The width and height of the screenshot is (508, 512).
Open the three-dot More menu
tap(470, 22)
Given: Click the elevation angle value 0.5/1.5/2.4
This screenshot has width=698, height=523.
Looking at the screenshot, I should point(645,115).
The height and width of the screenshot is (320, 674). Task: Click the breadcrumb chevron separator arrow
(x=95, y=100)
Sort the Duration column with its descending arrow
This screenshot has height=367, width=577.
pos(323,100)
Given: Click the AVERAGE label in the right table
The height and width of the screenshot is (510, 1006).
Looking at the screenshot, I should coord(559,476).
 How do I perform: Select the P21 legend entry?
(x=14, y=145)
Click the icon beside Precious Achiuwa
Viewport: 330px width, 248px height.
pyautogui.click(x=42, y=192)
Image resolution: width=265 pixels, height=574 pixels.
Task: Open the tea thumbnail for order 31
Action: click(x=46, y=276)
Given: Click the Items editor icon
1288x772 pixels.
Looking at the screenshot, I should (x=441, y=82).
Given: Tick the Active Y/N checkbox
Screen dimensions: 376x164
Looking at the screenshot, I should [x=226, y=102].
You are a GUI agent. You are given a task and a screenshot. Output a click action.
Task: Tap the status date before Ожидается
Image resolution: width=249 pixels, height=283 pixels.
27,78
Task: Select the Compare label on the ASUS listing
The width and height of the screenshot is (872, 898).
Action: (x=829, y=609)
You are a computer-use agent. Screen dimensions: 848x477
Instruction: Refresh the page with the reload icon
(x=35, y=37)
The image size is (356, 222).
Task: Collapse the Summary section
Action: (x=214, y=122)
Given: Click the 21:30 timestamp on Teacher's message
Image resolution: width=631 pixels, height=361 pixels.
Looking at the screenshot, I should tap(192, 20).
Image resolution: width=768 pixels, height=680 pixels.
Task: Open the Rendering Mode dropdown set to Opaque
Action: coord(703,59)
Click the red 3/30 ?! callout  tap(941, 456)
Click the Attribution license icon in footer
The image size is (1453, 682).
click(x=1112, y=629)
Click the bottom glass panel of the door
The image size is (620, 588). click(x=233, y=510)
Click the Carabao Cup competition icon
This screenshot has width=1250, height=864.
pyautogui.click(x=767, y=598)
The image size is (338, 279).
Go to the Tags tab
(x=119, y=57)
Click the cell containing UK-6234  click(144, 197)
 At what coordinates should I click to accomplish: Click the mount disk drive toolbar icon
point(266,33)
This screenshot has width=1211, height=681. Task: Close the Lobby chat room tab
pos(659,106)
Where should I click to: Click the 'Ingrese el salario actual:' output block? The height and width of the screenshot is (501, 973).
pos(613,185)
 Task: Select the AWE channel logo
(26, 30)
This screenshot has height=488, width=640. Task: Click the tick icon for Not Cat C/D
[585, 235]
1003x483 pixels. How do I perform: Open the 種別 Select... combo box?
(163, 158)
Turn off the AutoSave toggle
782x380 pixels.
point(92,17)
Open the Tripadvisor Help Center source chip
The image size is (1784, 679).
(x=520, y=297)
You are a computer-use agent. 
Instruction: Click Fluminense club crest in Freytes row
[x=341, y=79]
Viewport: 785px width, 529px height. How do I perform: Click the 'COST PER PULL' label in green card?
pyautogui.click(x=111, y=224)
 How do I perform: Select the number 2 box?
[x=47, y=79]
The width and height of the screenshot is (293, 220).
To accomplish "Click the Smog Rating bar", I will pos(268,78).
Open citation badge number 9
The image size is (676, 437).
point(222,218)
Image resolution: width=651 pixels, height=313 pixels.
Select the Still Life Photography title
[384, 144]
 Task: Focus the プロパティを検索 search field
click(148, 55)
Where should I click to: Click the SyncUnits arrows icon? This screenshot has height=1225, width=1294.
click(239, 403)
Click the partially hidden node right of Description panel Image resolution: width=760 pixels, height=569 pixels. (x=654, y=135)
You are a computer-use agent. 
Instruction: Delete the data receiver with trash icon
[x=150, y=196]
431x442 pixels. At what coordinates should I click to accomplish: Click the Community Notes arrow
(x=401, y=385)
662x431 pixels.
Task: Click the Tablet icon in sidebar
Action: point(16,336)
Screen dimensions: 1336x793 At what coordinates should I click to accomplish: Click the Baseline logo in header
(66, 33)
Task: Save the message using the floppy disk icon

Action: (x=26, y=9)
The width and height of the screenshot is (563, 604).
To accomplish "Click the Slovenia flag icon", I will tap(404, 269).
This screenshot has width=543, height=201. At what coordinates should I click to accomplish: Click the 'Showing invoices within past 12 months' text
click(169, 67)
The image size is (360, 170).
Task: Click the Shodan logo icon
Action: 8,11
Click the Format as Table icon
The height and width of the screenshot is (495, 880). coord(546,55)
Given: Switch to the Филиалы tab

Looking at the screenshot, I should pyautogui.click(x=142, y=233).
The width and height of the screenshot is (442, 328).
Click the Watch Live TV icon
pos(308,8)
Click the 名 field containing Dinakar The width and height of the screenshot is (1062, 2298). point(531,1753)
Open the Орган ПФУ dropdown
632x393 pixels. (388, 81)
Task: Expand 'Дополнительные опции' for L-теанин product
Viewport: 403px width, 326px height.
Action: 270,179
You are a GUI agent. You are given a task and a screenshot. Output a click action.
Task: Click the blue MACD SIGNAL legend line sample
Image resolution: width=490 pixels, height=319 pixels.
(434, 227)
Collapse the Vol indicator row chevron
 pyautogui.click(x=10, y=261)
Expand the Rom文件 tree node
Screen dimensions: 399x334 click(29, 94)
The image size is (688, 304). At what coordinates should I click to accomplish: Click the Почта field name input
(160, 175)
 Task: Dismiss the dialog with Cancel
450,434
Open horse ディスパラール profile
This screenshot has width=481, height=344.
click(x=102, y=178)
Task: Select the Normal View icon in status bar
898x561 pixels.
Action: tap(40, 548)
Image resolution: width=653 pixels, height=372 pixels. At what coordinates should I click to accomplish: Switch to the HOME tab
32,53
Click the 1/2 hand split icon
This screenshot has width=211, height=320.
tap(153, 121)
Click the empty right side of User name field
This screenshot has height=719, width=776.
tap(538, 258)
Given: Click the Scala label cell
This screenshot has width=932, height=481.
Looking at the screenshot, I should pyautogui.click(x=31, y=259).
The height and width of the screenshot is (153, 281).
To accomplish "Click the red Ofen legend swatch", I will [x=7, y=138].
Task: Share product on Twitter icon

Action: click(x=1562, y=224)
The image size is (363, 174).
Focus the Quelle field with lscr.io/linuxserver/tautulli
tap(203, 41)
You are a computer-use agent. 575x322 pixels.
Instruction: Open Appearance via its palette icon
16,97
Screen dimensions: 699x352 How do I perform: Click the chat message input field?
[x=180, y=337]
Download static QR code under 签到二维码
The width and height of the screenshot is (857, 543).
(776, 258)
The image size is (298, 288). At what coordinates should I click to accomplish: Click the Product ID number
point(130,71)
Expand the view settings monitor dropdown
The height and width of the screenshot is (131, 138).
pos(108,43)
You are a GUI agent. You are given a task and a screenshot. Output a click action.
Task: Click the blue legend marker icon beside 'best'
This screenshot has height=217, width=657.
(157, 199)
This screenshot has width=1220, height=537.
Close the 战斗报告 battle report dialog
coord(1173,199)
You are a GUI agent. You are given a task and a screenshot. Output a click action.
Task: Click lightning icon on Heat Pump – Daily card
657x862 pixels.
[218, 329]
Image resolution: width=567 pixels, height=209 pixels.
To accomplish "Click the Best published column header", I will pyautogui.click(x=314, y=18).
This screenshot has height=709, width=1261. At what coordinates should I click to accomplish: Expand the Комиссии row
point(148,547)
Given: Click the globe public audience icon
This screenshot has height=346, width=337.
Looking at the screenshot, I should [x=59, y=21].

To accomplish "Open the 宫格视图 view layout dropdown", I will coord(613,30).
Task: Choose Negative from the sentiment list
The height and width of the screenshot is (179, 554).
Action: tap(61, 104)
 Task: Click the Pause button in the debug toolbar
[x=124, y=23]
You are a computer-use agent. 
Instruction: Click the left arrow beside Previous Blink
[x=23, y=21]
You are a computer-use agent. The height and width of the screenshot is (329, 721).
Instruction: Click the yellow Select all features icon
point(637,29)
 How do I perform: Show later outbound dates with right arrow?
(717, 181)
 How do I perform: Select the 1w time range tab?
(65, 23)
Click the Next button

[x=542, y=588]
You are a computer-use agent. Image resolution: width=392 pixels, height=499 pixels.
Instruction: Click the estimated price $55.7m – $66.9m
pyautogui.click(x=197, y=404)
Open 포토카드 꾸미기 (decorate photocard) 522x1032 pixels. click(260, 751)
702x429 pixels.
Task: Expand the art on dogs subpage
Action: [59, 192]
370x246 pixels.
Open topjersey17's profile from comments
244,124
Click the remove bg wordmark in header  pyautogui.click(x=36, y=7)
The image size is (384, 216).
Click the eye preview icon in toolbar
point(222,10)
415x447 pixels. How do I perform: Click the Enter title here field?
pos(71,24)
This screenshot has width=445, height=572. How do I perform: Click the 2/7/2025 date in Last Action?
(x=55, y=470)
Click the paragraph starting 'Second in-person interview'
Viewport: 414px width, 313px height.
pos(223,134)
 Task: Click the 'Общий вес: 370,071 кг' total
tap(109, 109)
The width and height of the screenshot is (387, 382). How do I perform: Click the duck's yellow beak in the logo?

###

» WORK TASK
Line count for "cell": say how many lines of the entries above include that word, and give only the number.

» SOLUTION BELOW
2